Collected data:
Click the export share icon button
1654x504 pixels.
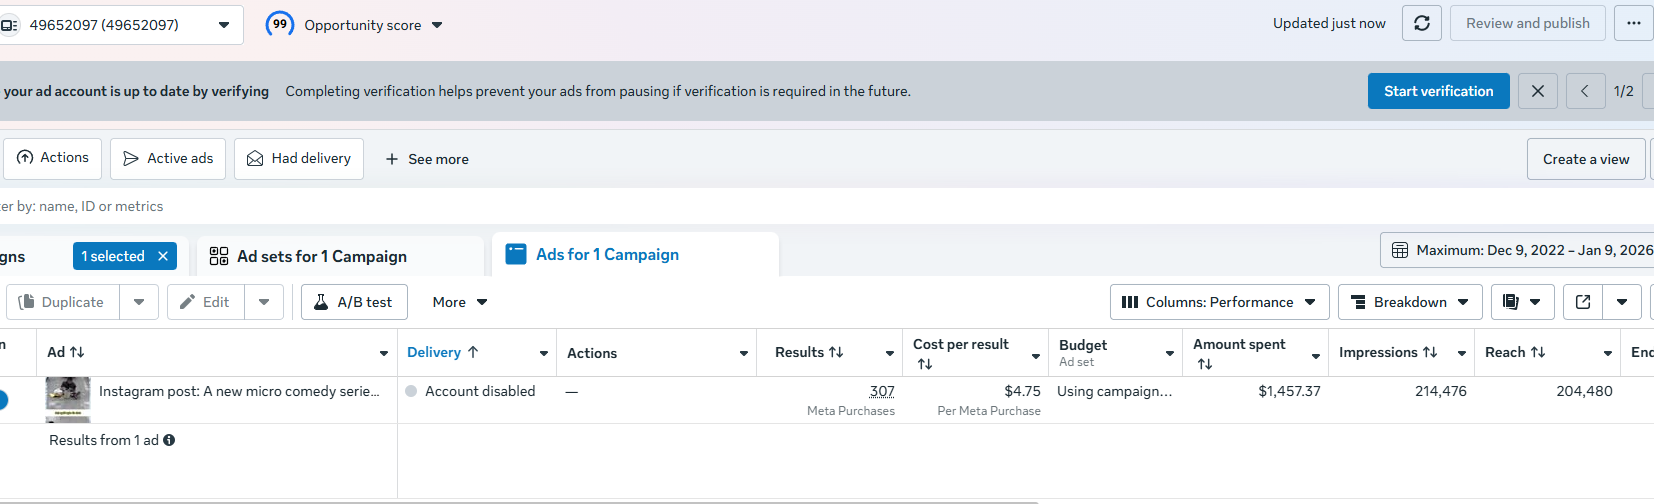[1583, 302]
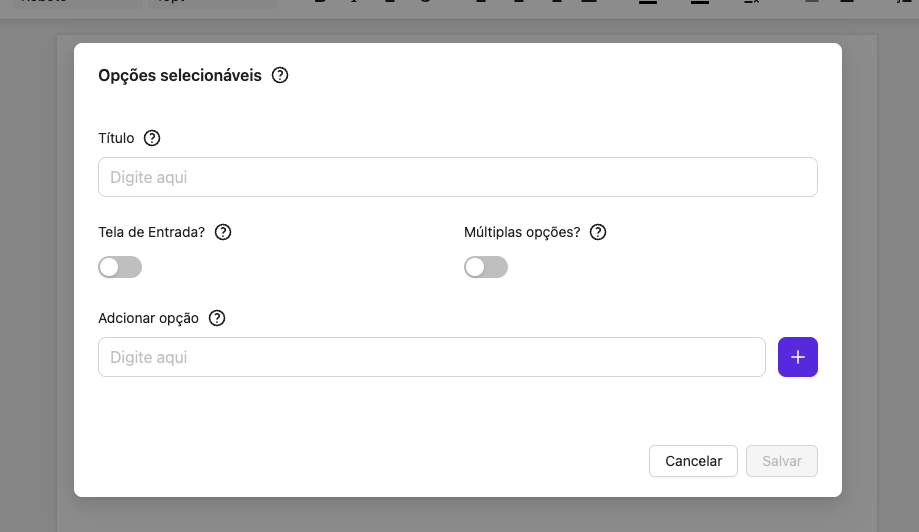Click the "Múltiplas opções?" label text
919x532 pixels.
[x=522, y=232]
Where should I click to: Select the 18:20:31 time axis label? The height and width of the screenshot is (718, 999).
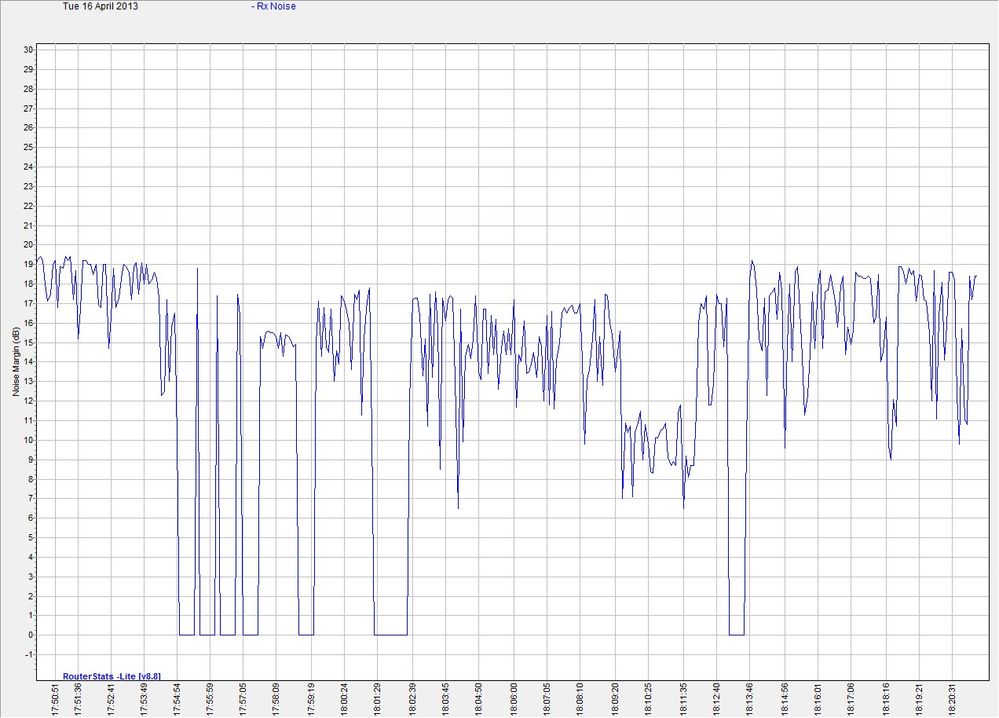[x=952, y=700]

Request: Echo every line of the listing above word for word, leaving out the pictures.

The result:
Click the export share icon button
1654x504 pixels.
[1583, 302]
Click the "Múltiplas opções?" label text
919x532 pixels.
[x=522, y=232]
Where should I click to: Select the 18:20:31 time axis label? The height and width of the screenshot is (718, 999).
[x=952, y=700]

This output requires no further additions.